**Directions:** Carry on the article below about NFTs and the metaverse, picking up immediately after its final paragraph on World of Warcraft tokens.

**Quoted passage:**

Are NFTs key to accessing the metaverse?
Image credit: Decentraland
Non-fungible tokens have emerged as something of a foundation for the metaverse’s internal infrastructure and economy, much like many role-playing games.
When it launched almost two decades ago, ‘Second Life’ promised an environment where residents could carve out an existence without many of the restrictions of physical reality. Even gravity was optional in a world where you would simply make your avatar fly to wherever it needed to be.
Though ‘Second Life’ provided the ability to create a new virtual identity and all the looks to go with it from scratch, designing and making your own stuff is time-consuming even if it is easier to do in a virtual space where all the components are just bits of data. Many users opted to stick with 18th-century economist Adam Smith’s invisible hand and instead of DIYing their new life bought what they needed from specialist creators. With that came an economy.
In principle, ‘Second Life’ is a near-zero marginal-cost environment. As long as the servers can support it, you can copy its digital objects at will and pass them onto others freely. What is the price of an individual object in that space? That also winds up being near zero, it seems, but not necessarily because people follow Karl Marx’s theory that we pay for human labour.
To encourage users to act as creators, Linden Labs gave them the option to disable copying. In the autumn of 2006, when the program CopyBot made it possible to duplicate just about anything, some retailers stopped selling their goods because they feared what they sold would be rendered worthless. For them, artificial scarcity was the key to staying afloat in ‘Second Life’’s economy.
Launched a few years after ‘Second Life’, the developers of the game ‘World of Warcraft’ found an economy that quickly developed around the built-in scarcity needed to prevent characters becoming too powerful too quickly, and dispatching all the monsters. Participants rich in real-world cash and poor in terms of the willingness to put in the hours needed to give their characters better weapons would simply buy them from the armies of farmers who would take on the burden of either ‘grinding’ for Warcraft gold or just stealing it from hacked accounts. Blizzard Games finally decided to sanction in-game payments through WoW Tokens in 2015. Once again, the invisible hand had been made official.

**Data:**
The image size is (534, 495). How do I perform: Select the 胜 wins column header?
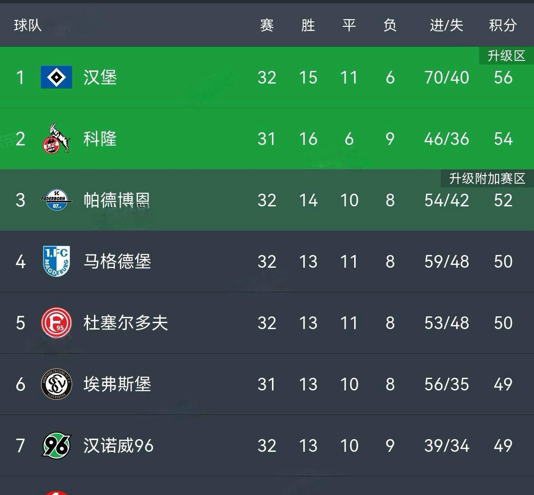308,25
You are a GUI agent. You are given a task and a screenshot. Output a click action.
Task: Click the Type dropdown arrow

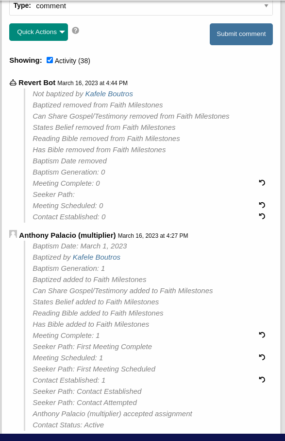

**Output for this task:**
Artificial scarcity has continued to help deliver big profits even for games that are notionally free to play. Take ‘Fortnite Battle Royale’, developed by Epic Games, as an example. Despite being a combat game, the cartoon-like look and feel encourages players to treat it to show off to others. Players pay Epic for V-Bucks so they can buy skins and ‘emotes’, scripted moves and dances, for their avatars, many of which only go on sale for short periods of time. And yet, just under 70 per cent of players have coughed up for V-Bucks to acquire at least something in-game, according to a 2020 survey of Americans commissioned by US financial website Lendedu, with more than half going on avatar looks. Most understood the skins and emotes confer no advantage to the player.
The rarity value of virtual objects soon crossed over into the physical world. Designer Benoit Pagotto met his co-founders at branding company Rtfkt when they came together to create a custom pair of trainers to be given away as a prize for a ‘Fortnite’ e-sports tournament in late 2018. They styled the shoes after a skin for the game’s Raven skin, taking the black-and-purple colour scheme onto a version of the Yeezy product line, developed in a joint venture between Adidas and rapper Kanye West.
The experience convinced Pagotto and colleagues they could take designs into the virtual world, where in-game avatars could dress in their designs and pick them up in the real world, not necessarily to wear but to collect and flip to other collectors. After the ‘Fortnite’ project, the Rtfkt team took shoe designs into the virtual world and connected them to digital tokens to demonstrate to customers they had strict limits. They encouraged customers to pull images of the shoes into Snapchat to see how they might look in real life or on their own virtual avatars. That was enough to raise more than $3.1m for the virtual shoes in a matter of seven minutes.
Though the trainers were designed for the virtual world, buyers also received the right six weeks after the auction to collect a physical pair to wear in real life, or more likely display on a shelf as shoe collectors and flippers mostly do. Damien Hirst’s studio is using the same technique to determine who receives a copy of his limited-edition print The Empresses, auctioned earlier this year. Over the next three years, an owner of the digital token can opt to sell it to another buyer, who may also choose to flip it, or take delivery of the physical print.
The approach to generating electronic tokens for these sales dates to a demonstration performed by Anil Dash, CEO of developer community Glitch, and artist Kevin McCoy at the Seven-on-Seven conference in New York in May 2014. They used a derivative of the Bitcoin blockchain to record the creation of a short digital document they called a monegraph describing an animated GIF of cars created by McCoy’s wife Jennifer.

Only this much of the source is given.